1 slice of whole grain bread, such as New York Rye. Add some lean deli meat and low fat mozzarella cheese along with a fresh vegetable assortment - and you'll have a swell poor man's gourmet sandwich.
You'll want to add yellow sunshine rather than the white blob - and if you add a couple of thin slices of avocado and tomato, you'll even have servings from the fruit group. A well-built sandwich can contain servings from all five basic food groups.

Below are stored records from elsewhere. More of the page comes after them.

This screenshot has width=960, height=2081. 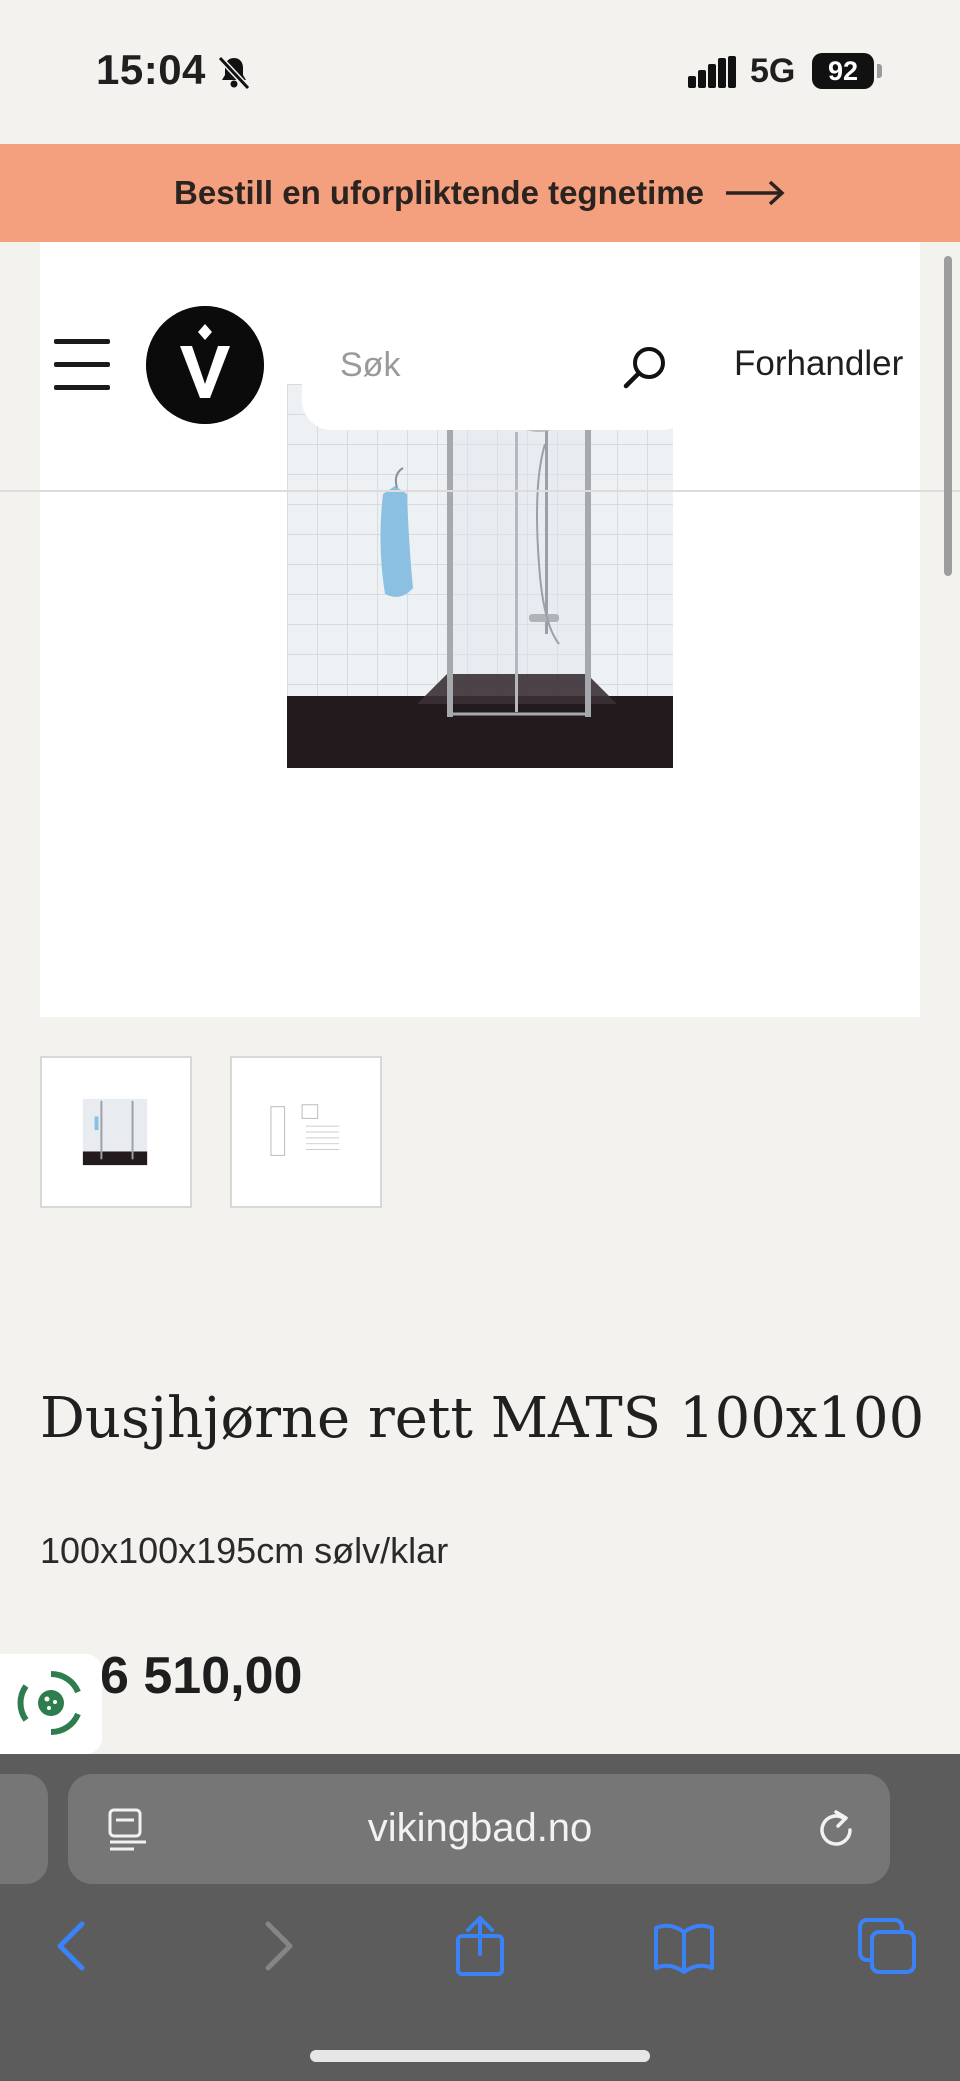 I want to click on product-price: 6 510,00, so click(x=202, y=1676).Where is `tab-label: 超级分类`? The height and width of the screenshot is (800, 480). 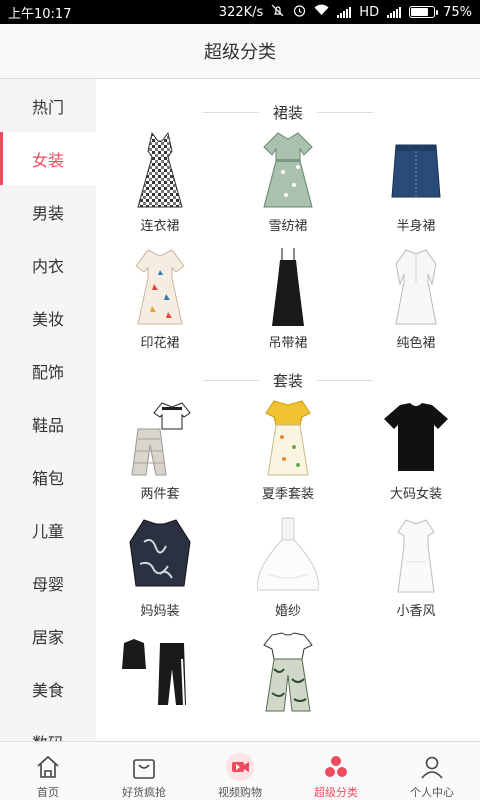 tab-label: 超级分类 is located at coordinates (336, 792).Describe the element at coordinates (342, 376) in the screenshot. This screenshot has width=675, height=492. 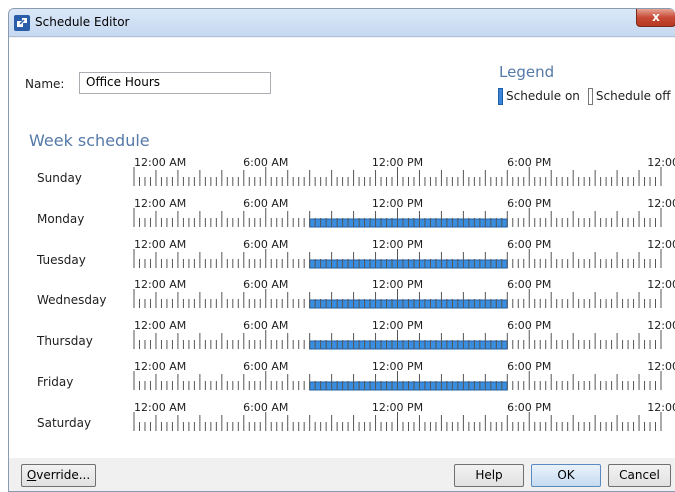
I see `day-timeline-friday: 12:00 AM 6:00 AM 12:00 PM 6:00 PM 12:00` at that location. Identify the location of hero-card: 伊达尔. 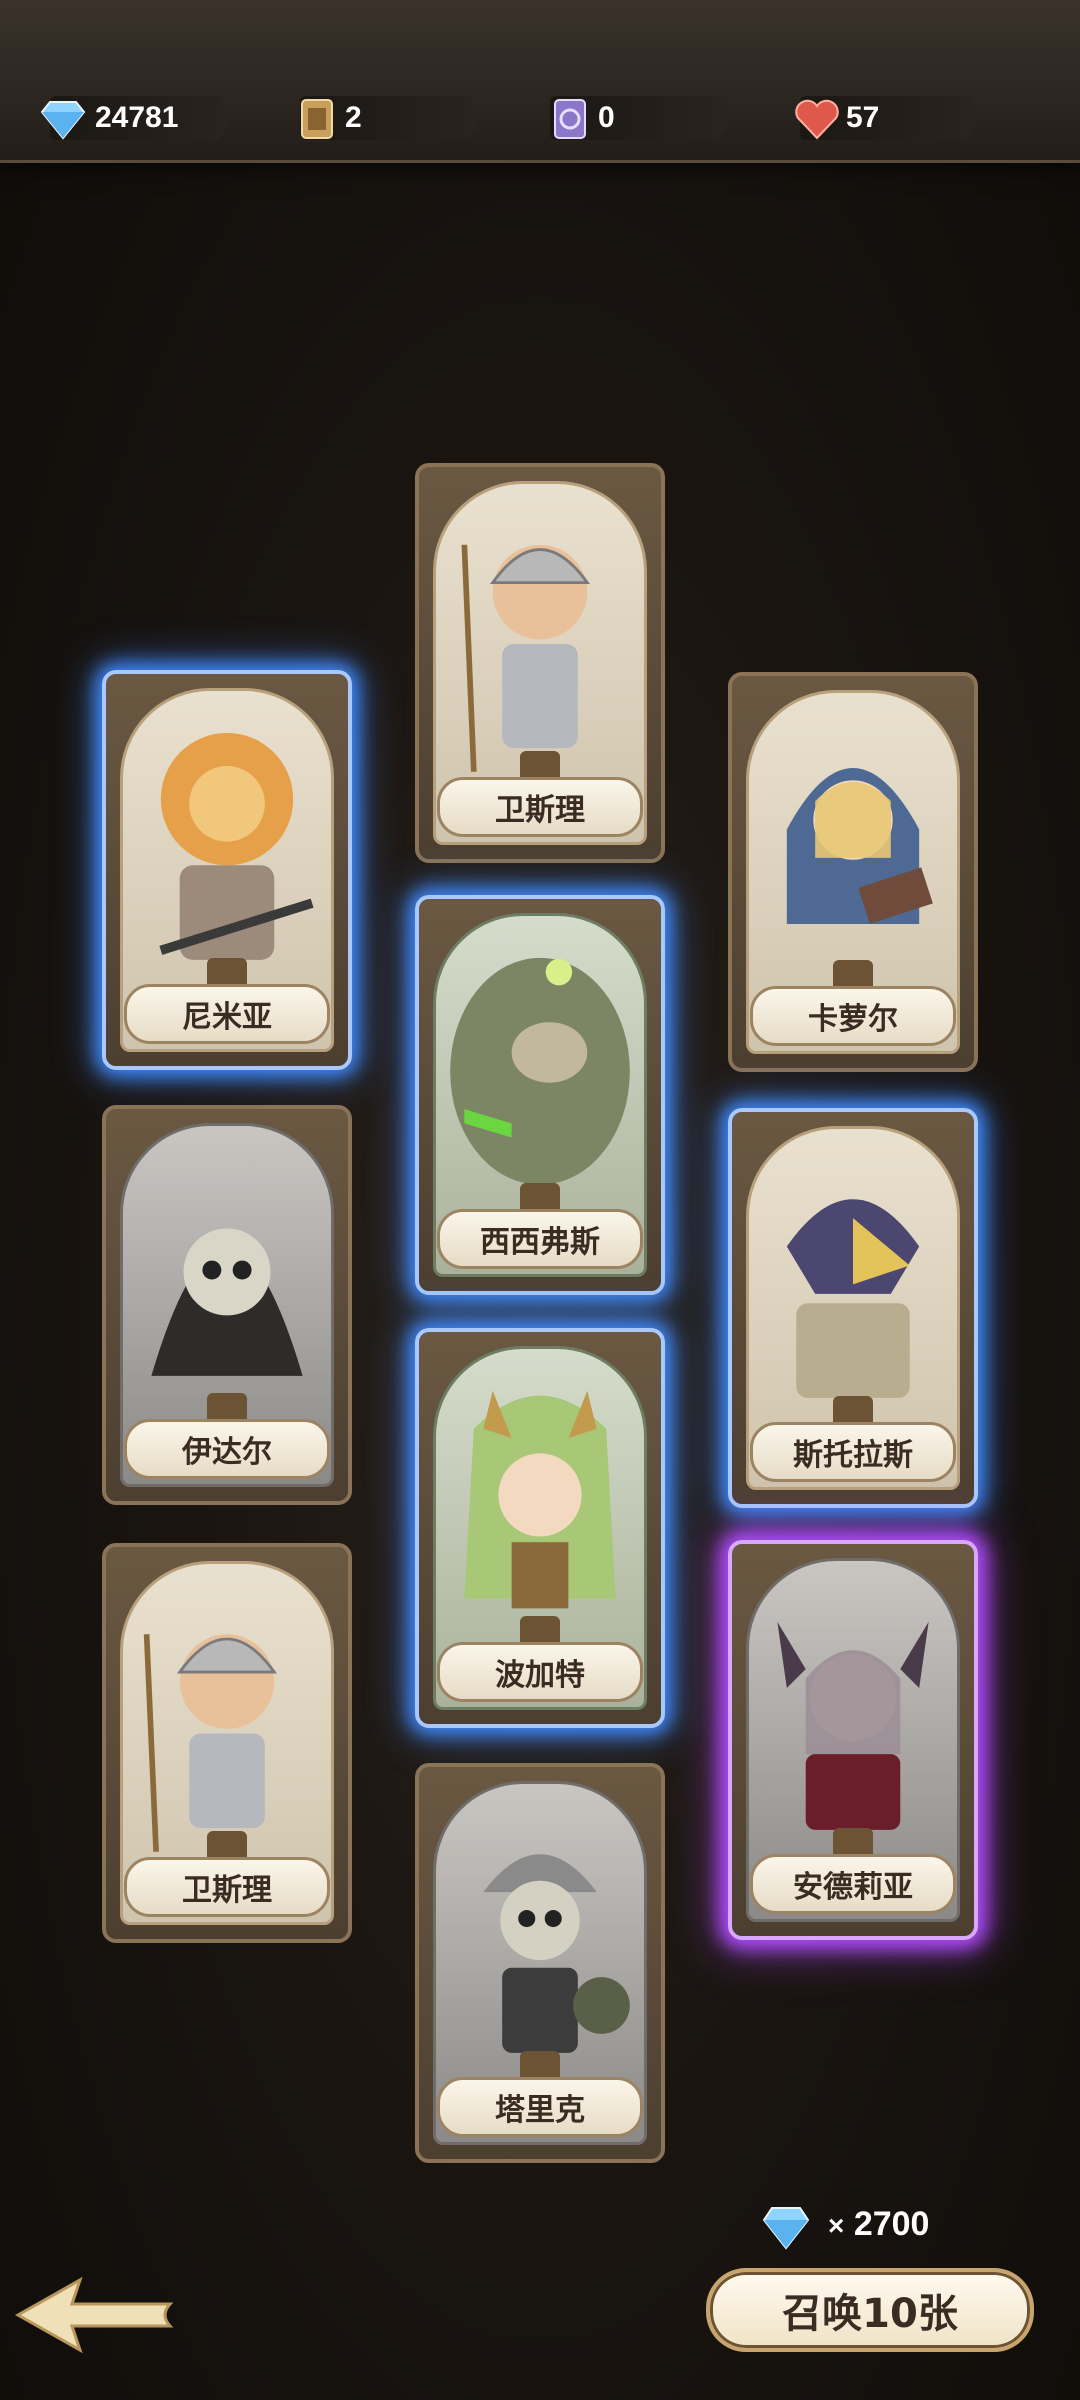
(227, 1305).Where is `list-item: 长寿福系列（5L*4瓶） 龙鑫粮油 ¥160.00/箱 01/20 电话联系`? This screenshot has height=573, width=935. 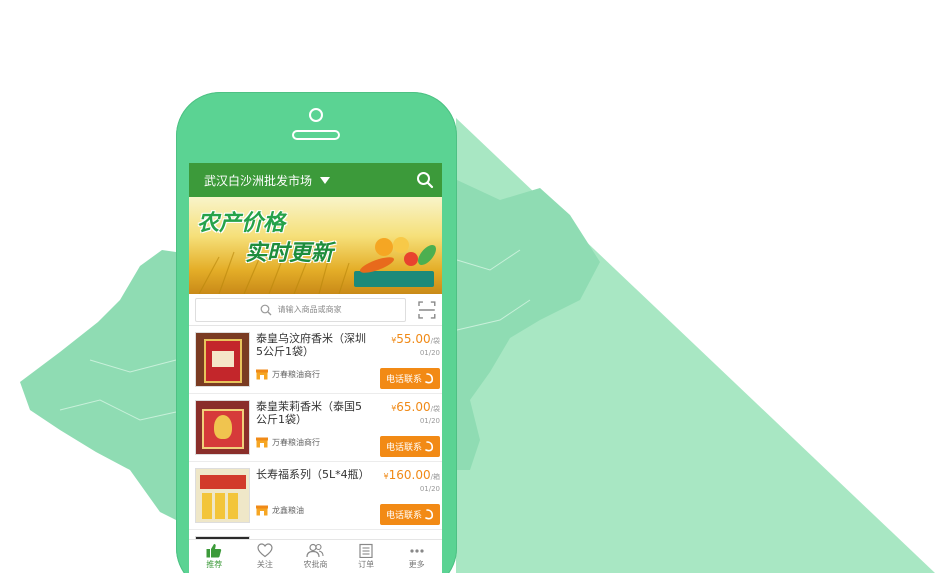
list-item: 长寿福系列（5L*4瓶） 龙鑫粮油 ¥160.00/箱 01/20 电话联系 is located at coordinates (316, 496).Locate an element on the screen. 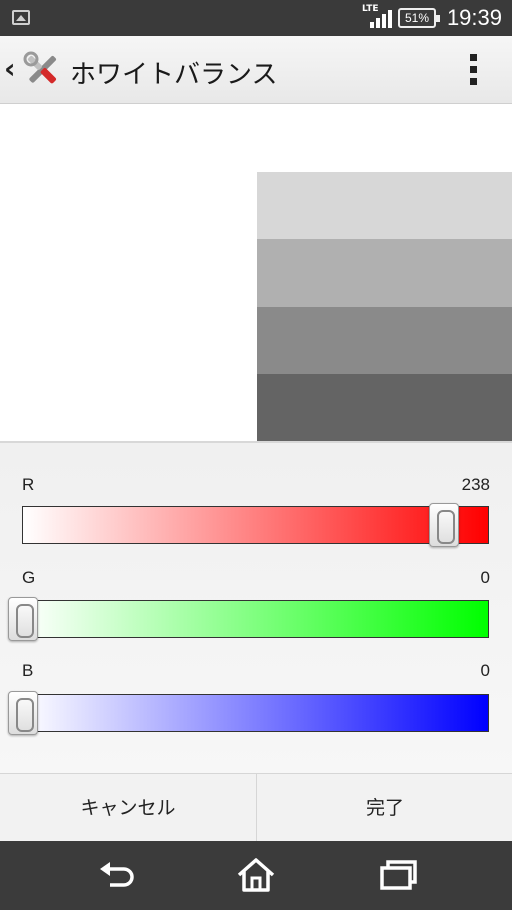 Image resolution: width=512 pixels, height=910 pixels. swatch-mid-dark is located at coordinates (384, 340).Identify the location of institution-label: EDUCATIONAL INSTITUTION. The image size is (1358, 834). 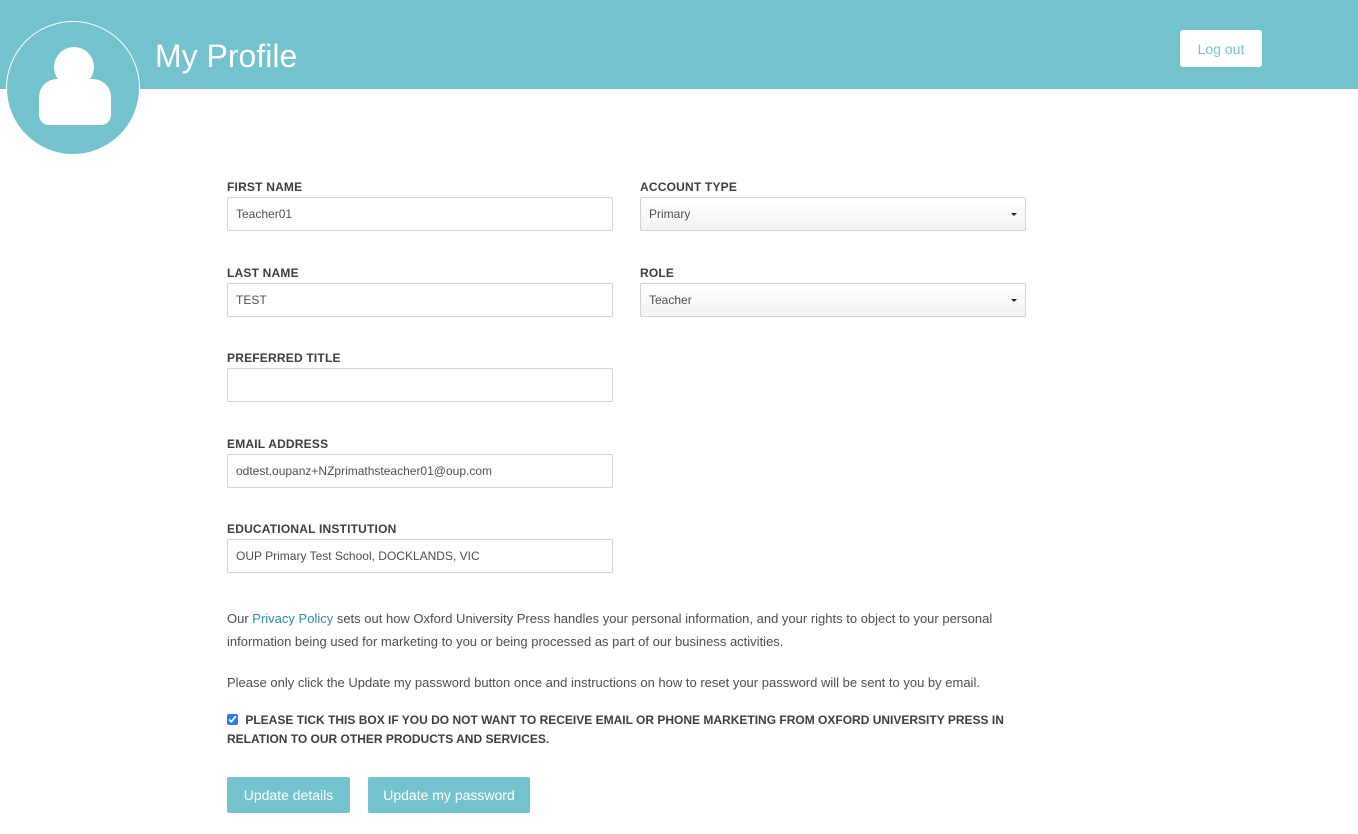
(312, 529).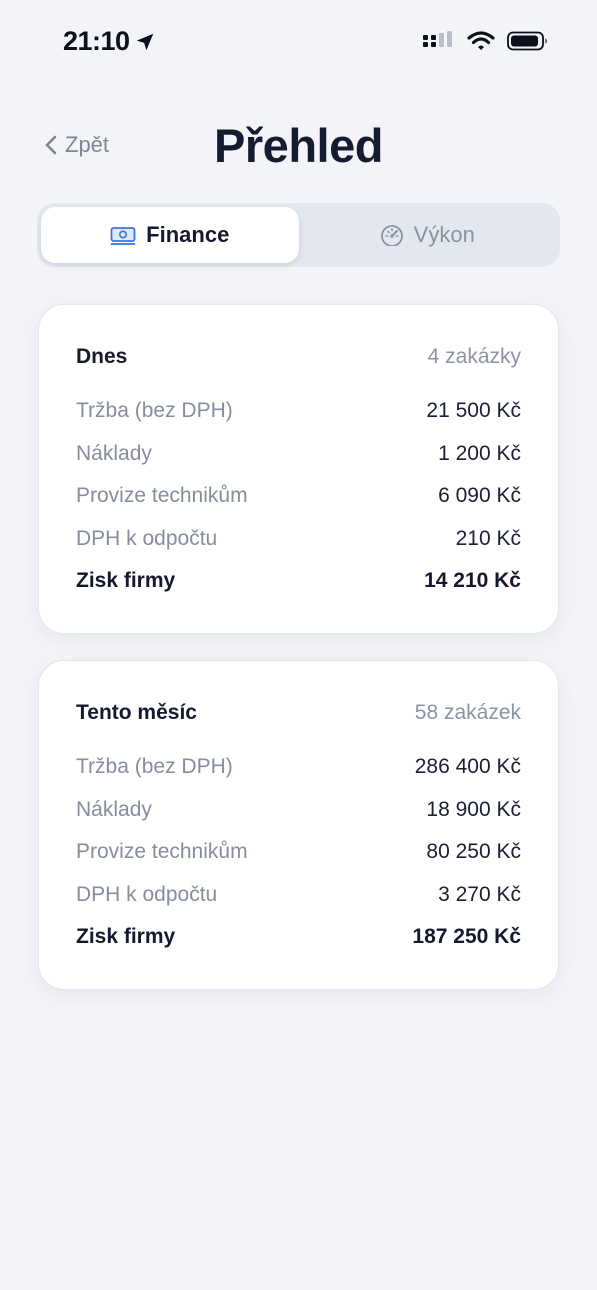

1/2 cup of cooked elbow macaroni; let's add some roasted chicken breast to the macaroni, a bit of reduced fat sour cream, some sauteed sliced mushrooms, chopped onion, celery and bell pepper along with a shot of soy sauce, a squeeze of fresh lemon and a 1/2 teaspoon of dill and we now have a skinny casserole fit for a king.
If you have never tasted couscous - you are in for a delicious treat. It's flavor reminds me a bit of a firm-textured pasta that has been pulverized into tiny grape seed-like pellets. Many different varieties of couscous can be found at your local market.
For our diet recipe, we make use of the regular, plain version - and take note that this serves four generously. Add more whole grain goodness to your meal via multi-grain dinner rolls - along with a healthy vegetable medley.
2 cups of cooked couscous (175 kcals per prepared cup and 6 protein grams)
2 cups of cooked chicken breast*
2 Tablespoons of chopped pecans OR English walnuts (optional)
1 Tablespoon of dried cranberries, 1 Tablespoon of golden raisins*
1/3 cup of orange marmalade plus 1/4 cup of bottled chili sauce
This diet recipe goes together in a flash! Add the orange marmalade and chili sauce to a non-stick skillet. Heat well - until the brew starts to come to a rolling bubble. Add the chicken and stir to coat well; add the nuts and stir again. Finally, add the dried fruits and the cooked couscous.
Chicken Prep Notes
You can opt for the dark meat if you wish for a few more calories - and you can also opt for turkey or your favorite lean meat, hulled and deveined cooked shrimp or drained black beans instead of the chicken.
Dried Fruit Prep Notes
Any variety of dried fruit will work - or it can be omitted.